■ SOURCE EXCERPT ■
begin

Your team works for a company that provides electricity to the grid through the incineration of household waste.
Establish the likely aspects and impacts of the plant and carry out an analysis of these considering the likely risks to the environment. In the light of the information critically appraise the overall environmental position of such processing of waste.
The company is investigating the prospect of widening the scope of the types of waste that can be processed at the plant and is looking at new fluidised bed technology. A local University has been studying the impact of such technology on emissions of N2O and NOx. Their findings are shown after carrying out a study at a partner incineration plant in Austria.
Examining the figures provided for the trials, indicate what the ideal conditions might be for minimum N2O production in terms of operating temperature and free O2 levels. The Austrian plant, for cost reasons, runs at an operating temperature of 850 oC. The university has calculated that predicted N2O levels will be that due to temperature plus that due to the level of free O2 present during combustion. In other words:-
Total N2O = N2O due to Temperature + N2O due to free O2
Incineration Plant Background Information
On average, the company produces 550 to 750 kilowatt-hours of electricity per ton of waste, by the incineration of waste from the locality. This waste is termed municipal solid waste or MSW.

end

■ TO-DO LIST ■
#1 Reproduce everything in the incineration passage from "Establish the likely" down to "processing of waste.".
#2 Carry on writing the incineration passage, starting after its final sentence.
The lines below this point are drawn from a separate source.

■ DATA ■

begin

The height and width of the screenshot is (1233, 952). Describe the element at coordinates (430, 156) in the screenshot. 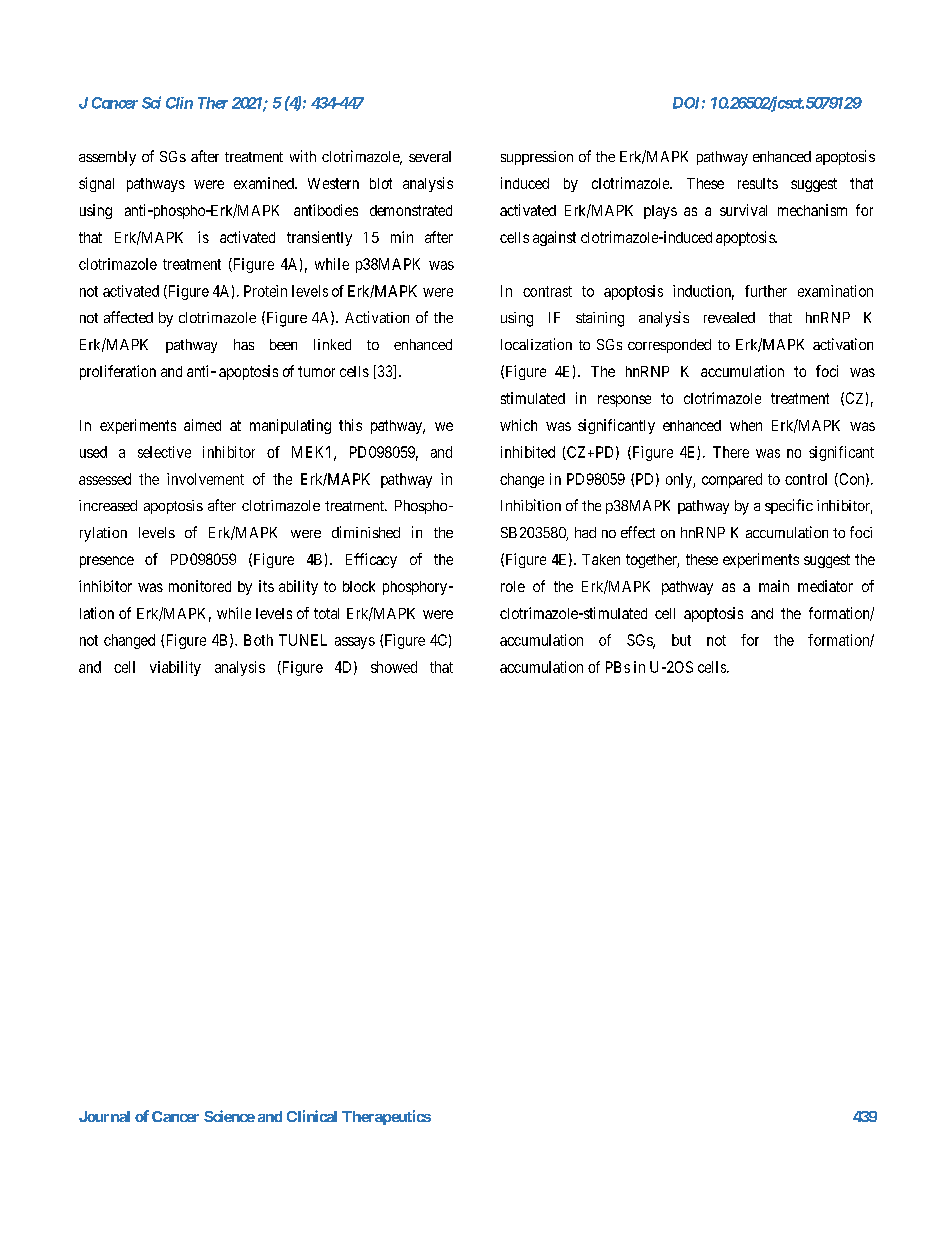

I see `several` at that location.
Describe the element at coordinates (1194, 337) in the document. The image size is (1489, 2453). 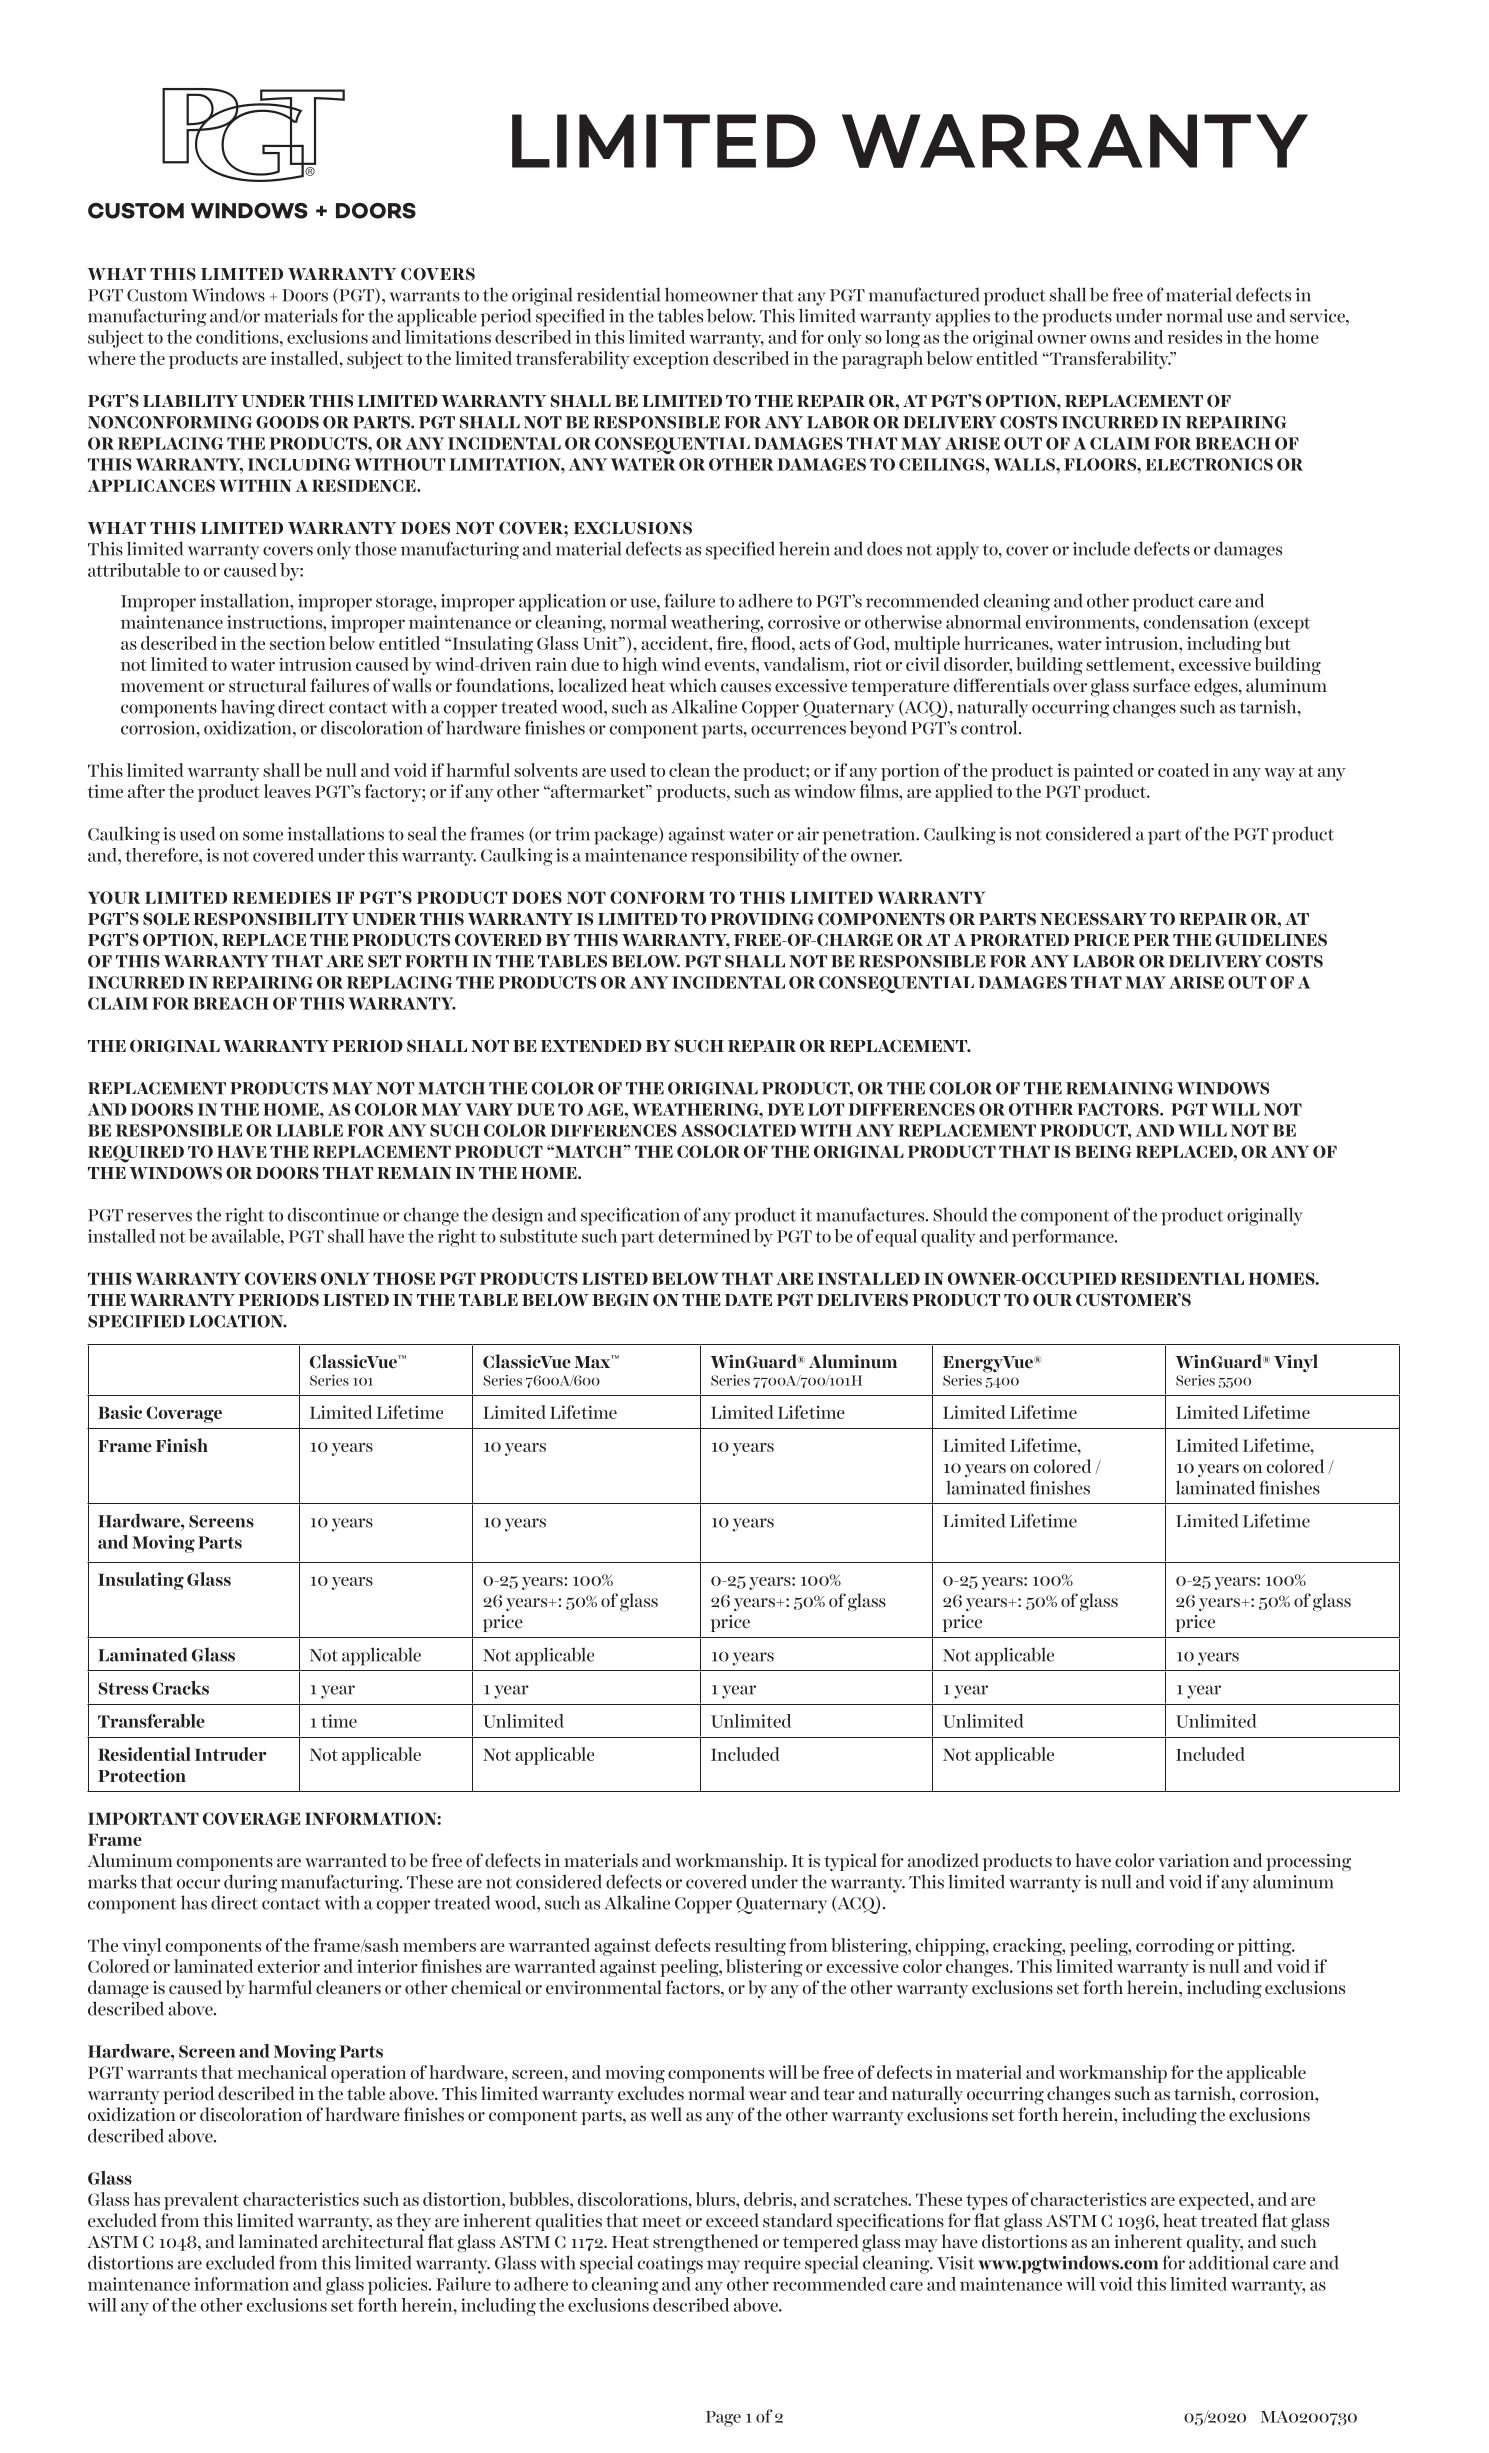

end

■ ANSWERS ■
#1
Establish the likely aspects and impacts of the plant and carry out an analysis of these considering the likely risks to the environment. In the light of the information critically appraise the overall environmental position of such processing of waste.

#2
Combustion of MSW is the complete oxidation of the combustible materials contained in the
solid waste fuel, and the process is highly exothermic. During combustion of solid waste,
several complex processes happen simultaneously. The chamber containing the waste is heated to evaporate moisture and volatise the components of the waste mixture. Combustion then begins once the gases given off by the waste are ignited in the presence of air. This is highly exothermic. The process leads to the conversion of waste fuel into flue gas, ash and heat. The heat released is used to produce a high-pressure superheated steam from water, which is sent to the steam turbine that is coupled with a generator to produce electricity.
Leftover ash, now a cement-like product, is then taken off to line landfill.
Fluidised bed technology
New incineration plants use circulating fluidised bed (CFB) technology to recover energy from its waste. CFB technology is proven to be better suited for high moisture content waste such as sludges, sewerage waste, agricultural waste etc. The waste has to be pre-dried.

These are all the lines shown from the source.